◆ **本文**:
>>

現在、Phile-webではSACD、HQCD、LPの3フォーマットをセットにしたハイエンドパッケージで発売される“HYPS”のアルバム「
Chaotic Planet」の特別予約を受け付けているのですが、先日、この製品のサンプル盤の一部を試聴する機会に恵まれました。
同作品は、女子十二楽坊や上妻宏光氏などの音楽家はもちろん、狂言師の茂山宗彦氏など幅広い分野の方々とも共演をしている女性パーカッショニスト、はたけやま裕さんのプロジェクト「HYPS(Hatakeyama You Project for Sprits)」の最新作。同一楽曲を、それぞれのフォーマットに適した録音とミキシングを施した上でSACD、HQCD、LPの3フォーマットに収録したという特徴的な作品です。
試聴は制作に協力した「かないまる」こと金井隆氏の「かないまるルーム」で主にSACDのマルチチャンネル層を聴いたのですが、なんと、はたけやまさんご本人が会場にいらっしゃるではありませんか!金井氏立ち会いの下、演奏家本人による楽曲解説を聞きながらの試聴という、なんとも贅沢な体験をさせて頂きました。

<<

◆ **お題 1**: HYPSの試聴についての本文から、「現在、Phile-webでは」で始まり「沢な体験をさせて頂きました。」で終わるところを、そのまま抜き出してください。
◆ **お題 2**: HYPSの試聴についての本文を、最後の文のあとから書き足してください。

◆ **手元の資料**:
>>

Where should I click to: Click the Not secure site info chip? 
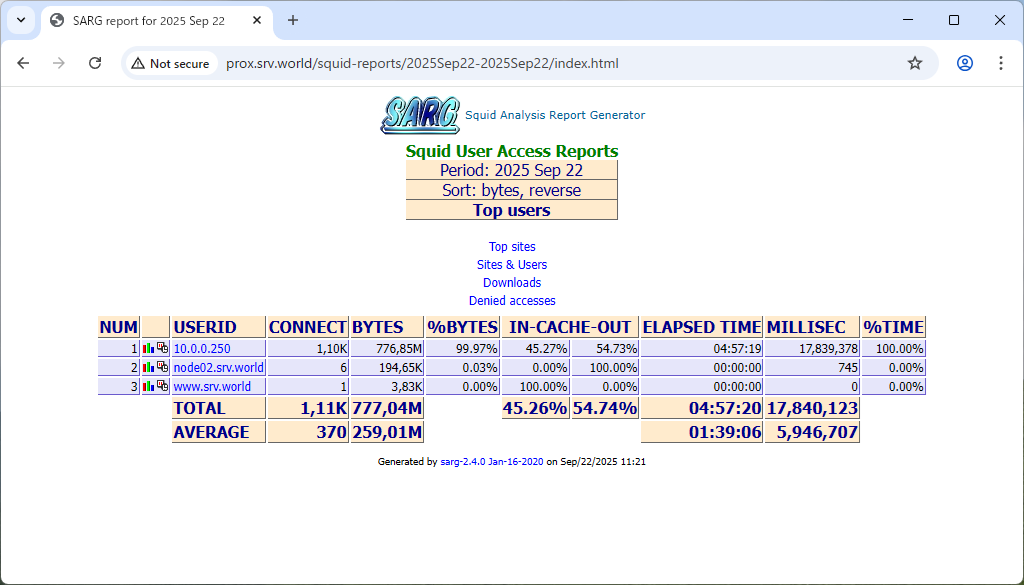pos(170,63)
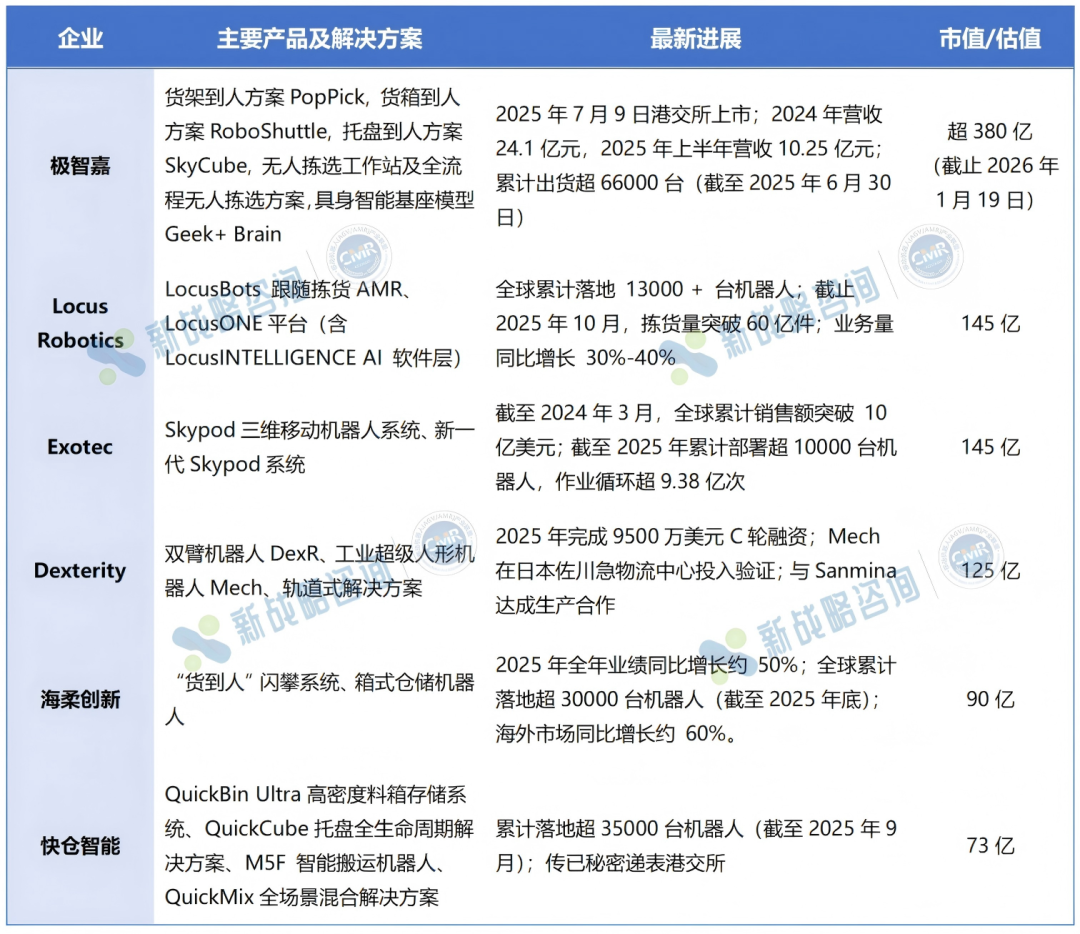
Task: Select the 市值/估值 column header
Action: [x=989, y=39]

<<

◆ **回答 1**:
現在、Phile-webではSACD、HQCD、LPの3フォーマットをセットにしたハイエンドパッケージで発売される“HYPS”のアルバム「
Chaotic Planet」の特別予約を受け付けているのですが、先日、この製品のサンプル盤の一部を試聴する機会に恵まれました。
同作品は、女子十二楽坊や上妻宏光氏などの音楽家はもちろん、狂言師の茂山宗彦氏など幅広い分野の方々とも共演をしている女性パーカッショニスト、はたけやま裕さんのプロジェクト「HYPS(Hatakeyama You Project for Sprits)」の最新作。同一楽曲を、それぞれのフォーマットに適した録音とミキシングを施した上でSACD、HQCD、LPの3フォーマットに収録したという特徴的な作品です。
試聴は制作に協力した「かないまる」こと金井隆氏の「かないまるルーム」で主にSACDのマルチチャンネル層を聴いたのですが、なんと、はたけやまさんご本人が会場にいらっしゃるではありませんか!金井氏立ち会いの下、演奏家本人による楽曲解説を聞きながらの試聴という、なんとも贅沢な体験をさせて頂きました。

◆ **回答 2**:
はたけやまさんが「HYPSの基本編成」だと語るバイオリンとヴィブラフォン、パーカッションの編成でサイモン&ガーファンクルの名曲を大胆にアレンジした「Scaborough Fair」(フラメンコ風の変拍子が非常にユニーク!)や、韓国の伝統的なリズムである「チルチェ」を採り入れた「砂山」など、多くの曲を試聴させてもらいましたが、個人的に最も印象的だったのが、はたけやまさんのパーカッションソロ曲「You II」でした。
この楽曲は、ボンゴやジャンベなどの太鼓や3枚のシンバルなど、約13種類もの楽器をはたけやまさんがひとりで演奏しているというもの。しかもなんと、即興での一発録りだというから驚きです。
ちなみに、「You II」という曲名から連想する方もいらっしゃるかもしれませんが、前作にあたる「You」という曲も以前に発売された作品に収録されています。ご自分の名前にひっかけた曲名で、自分自身という意味を込めているのだそうです。この「You」の動画を、金井氏のサイトの「
はたけやま裕プロデビュープロジェクト」というコーナーで閲覧することができるのですが、思わず見入ってしまいました。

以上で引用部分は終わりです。